### RECORDS PROVIDED:
::::
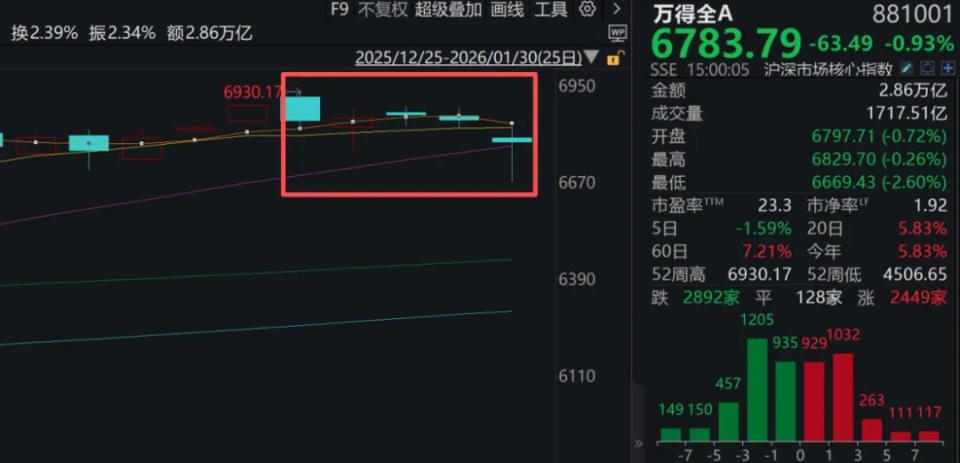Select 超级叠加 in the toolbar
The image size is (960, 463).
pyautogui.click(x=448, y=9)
::::
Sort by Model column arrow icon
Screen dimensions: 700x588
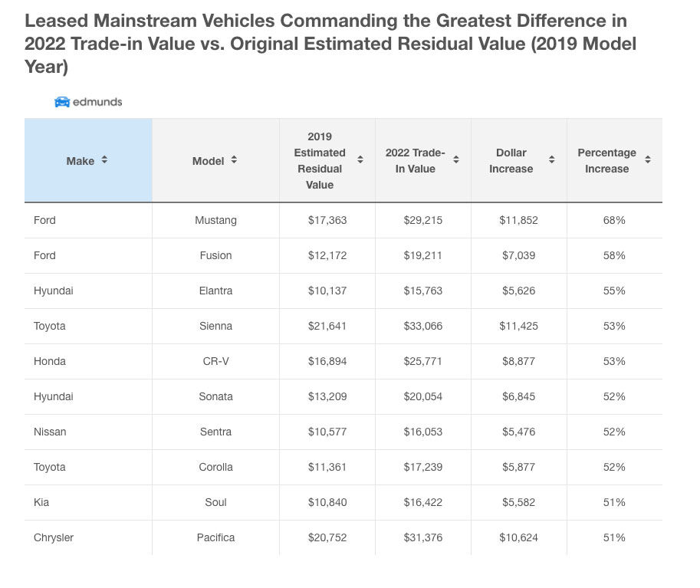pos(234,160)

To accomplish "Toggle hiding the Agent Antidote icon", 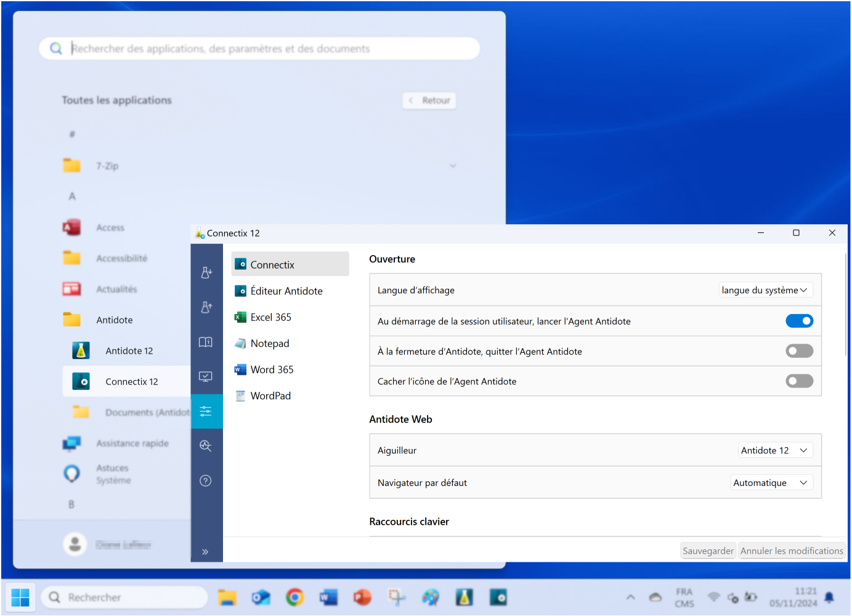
::::
Restate word for word the lines of the data above that begin at the line with "Screen dimensions: 700x588" and end at the line with "hiding the Agent", keeping both ends and dropping every picture.

Screen dimensions: 700x588
pos(234,160)

To accomplish "Toggle hiding the Agent Antidote icon", 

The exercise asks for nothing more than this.